* SOURCE TEXT *
- - - - -
My 'previous comment convention'? What? You mean my describing what
happens?

Yes this is incorrect, this should read 'faulted' in the RW section. I will
fix if I respin.

>
> >+	 * |-----------------------|-----------|
> >+	 */
> >+	ptr[0] = 'x';
> >+	/*
> >+	 * Now make the first 3 pages read-only, splitting the VMA:
> >+	 *
> >+	 *      RO          RW          RO
> >+	 * |-----------|-----------|-----------|
> >+	 * |  faulted  |  faulted  | unfaulted |
> >+	 * |-----------|-----------|-----------|
> >+	 */
> >+	ASSERT_EQ(mprotect(ptr, 3 * page_size, PROT_READ), 0);
> >+	/*
> >+	 * Now mprotect() the RW region read-only, we should merge:
> >+	 *
> >+	 *             RO
> >+	 * |-----------------------|
> >+	 * |        faulted        |
> >+	 * |-----------------------|
> >+	 */
> >+	ASSERT_EQ(mprotect(&ptr[3 * page_size], 3 * page_size, PROT_READ), 0);
> >+
> >+	/* Assert that the merge succeeded using PROCMAP_QUERY. */
> >+	ASSERT_TRUE(find_vma_procmap(procmap, ptr));
> >+	ASSERT_EQ(procmap->query.vma_start, (unsigned long)ptr);
> >+	ASSERT_EQ(procmap->query.vma_end, (unsigned long)ptr + 9 * page_size);
> >+}
> >+
> >+TEST_F(merge, mprotect_unfaulted_left_faulted_right)
- - - - -
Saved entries

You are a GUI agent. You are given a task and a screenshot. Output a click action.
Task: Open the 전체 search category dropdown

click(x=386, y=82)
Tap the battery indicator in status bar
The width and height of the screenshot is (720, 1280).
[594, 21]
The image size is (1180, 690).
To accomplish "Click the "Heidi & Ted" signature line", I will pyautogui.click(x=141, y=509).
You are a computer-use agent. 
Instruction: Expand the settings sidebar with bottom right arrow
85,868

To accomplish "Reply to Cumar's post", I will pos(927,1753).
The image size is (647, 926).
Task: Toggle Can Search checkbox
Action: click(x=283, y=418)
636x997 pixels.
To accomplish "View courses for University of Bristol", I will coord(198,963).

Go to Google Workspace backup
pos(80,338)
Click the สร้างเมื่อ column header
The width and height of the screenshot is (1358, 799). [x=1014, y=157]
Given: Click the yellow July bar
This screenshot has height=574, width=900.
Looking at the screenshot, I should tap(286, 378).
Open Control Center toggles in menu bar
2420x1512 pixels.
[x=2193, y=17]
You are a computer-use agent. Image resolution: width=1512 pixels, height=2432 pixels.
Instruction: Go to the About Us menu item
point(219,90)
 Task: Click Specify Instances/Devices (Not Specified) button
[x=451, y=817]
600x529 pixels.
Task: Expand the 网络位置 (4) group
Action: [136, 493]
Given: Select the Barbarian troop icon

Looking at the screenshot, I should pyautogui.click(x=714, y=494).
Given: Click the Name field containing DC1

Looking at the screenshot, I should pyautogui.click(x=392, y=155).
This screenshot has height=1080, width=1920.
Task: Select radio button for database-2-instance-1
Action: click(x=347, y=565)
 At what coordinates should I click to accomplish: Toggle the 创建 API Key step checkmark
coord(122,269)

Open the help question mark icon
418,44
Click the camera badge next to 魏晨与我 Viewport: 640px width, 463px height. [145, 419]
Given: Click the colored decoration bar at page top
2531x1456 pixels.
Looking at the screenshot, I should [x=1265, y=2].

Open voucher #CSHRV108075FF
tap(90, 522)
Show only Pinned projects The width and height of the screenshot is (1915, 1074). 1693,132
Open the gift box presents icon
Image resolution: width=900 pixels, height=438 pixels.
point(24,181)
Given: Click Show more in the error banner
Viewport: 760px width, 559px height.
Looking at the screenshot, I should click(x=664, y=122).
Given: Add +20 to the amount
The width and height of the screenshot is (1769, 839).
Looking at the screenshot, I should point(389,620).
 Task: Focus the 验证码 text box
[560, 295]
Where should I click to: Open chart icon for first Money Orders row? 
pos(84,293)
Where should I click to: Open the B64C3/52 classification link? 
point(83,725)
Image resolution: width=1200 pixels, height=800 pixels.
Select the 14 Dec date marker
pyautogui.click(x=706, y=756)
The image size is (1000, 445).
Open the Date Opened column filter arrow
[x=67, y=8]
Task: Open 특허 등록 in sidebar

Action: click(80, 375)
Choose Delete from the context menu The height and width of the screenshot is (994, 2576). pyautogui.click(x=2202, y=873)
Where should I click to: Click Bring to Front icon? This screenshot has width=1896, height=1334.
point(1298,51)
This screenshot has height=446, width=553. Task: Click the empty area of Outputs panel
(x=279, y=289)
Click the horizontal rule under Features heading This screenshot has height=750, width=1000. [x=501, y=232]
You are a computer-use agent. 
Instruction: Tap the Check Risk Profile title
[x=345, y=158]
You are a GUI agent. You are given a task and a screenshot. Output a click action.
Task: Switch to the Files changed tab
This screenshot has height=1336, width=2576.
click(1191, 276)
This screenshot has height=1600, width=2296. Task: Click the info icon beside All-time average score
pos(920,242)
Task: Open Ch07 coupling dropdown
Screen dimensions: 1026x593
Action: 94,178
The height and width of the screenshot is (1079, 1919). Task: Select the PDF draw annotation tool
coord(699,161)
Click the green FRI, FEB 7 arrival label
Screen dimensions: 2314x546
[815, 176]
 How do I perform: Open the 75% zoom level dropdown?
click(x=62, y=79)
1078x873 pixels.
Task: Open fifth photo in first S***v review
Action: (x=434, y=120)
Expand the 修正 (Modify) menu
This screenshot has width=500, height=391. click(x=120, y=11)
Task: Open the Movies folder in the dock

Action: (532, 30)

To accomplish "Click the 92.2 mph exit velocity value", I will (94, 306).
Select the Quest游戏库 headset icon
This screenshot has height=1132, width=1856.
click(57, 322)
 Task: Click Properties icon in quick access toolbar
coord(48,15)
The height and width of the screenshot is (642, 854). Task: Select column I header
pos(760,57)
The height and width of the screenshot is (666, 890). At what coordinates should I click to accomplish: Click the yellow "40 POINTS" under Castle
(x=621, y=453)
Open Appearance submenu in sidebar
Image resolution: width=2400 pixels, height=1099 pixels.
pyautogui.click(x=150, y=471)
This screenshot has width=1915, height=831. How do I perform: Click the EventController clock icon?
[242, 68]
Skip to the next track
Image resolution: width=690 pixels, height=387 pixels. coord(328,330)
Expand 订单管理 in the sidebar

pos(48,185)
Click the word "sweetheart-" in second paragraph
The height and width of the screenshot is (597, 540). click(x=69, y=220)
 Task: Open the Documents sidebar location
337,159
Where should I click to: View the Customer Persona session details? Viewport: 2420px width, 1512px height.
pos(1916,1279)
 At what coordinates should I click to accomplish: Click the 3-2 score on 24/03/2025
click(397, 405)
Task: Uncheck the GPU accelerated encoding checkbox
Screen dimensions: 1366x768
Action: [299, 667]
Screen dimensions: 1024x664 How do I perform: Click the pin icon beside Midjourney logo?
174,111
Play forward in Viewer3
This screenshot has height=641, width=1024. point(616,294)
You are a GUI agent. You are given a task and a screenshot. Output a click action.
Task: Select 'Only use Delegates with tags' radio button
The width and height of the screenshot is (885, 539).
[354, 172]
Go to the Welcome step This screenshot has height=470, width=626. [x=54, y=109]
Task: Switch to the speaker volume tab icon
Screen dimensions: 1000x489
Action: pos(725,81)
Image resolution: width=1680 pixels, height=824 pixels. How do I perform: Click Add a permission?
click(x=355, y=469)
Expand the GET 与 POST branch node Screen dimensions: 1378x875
- - - - -
* TASK SET *
**1.** Can you summarize the patch review excerpt in two sentences?
**2.** In the saved entries, starting with the line containing "Where should I click to: Open chart" and going on through the line containing "Click the horizontal", could you edit the rows by replacing "screenshot" with "image" and return only those lines, otherwise unchanged?

* ANSWER SET *
**1.** The reply pushes back on the phrase "previous comment convention" and agrees that a diagram is incorrect and should read 'faulted' in the RW section, promising a fix on a respin. The quoted test code makes the first 3 pages read-only to split the VMA, then makes the RW region read-only so the VMAs should merge, and asserts through PROCMAP_QUERY that the merged VMA starts at ptr and ends 9 pages later.

**2.**
Where should I click to: Open chart icon for first Money Orders row? 
pos(84,293)
Where should I click to: Open the B64C3/52 classification link? 
point(83,725)
Image resolution: width=1200 pixels, height=800 pixels.
Select the 14 Dec date marker
pyautogui.click(x=706, y=756)
The image size is (1000, 445).
Open the Date Opened column filter arrow
[x=67, y=8]
Task: Open 특허 등록 in sidebar

Action: click(80, 375)
Choose Delete from the context menu The height and width of the image is (994, 2576). pyautogui.click(x=2202, y=873)
Where should I click to: Click Bring to Front icon? This image has width=1896, height=1334.
point(1298,51)
This image has height=446, width=553. Task: Click the empty area of Outputs panel
(x=279, y=289)
Click the horizontal rule under Features heading This image has height=750, width=1000. [x=501, y=232]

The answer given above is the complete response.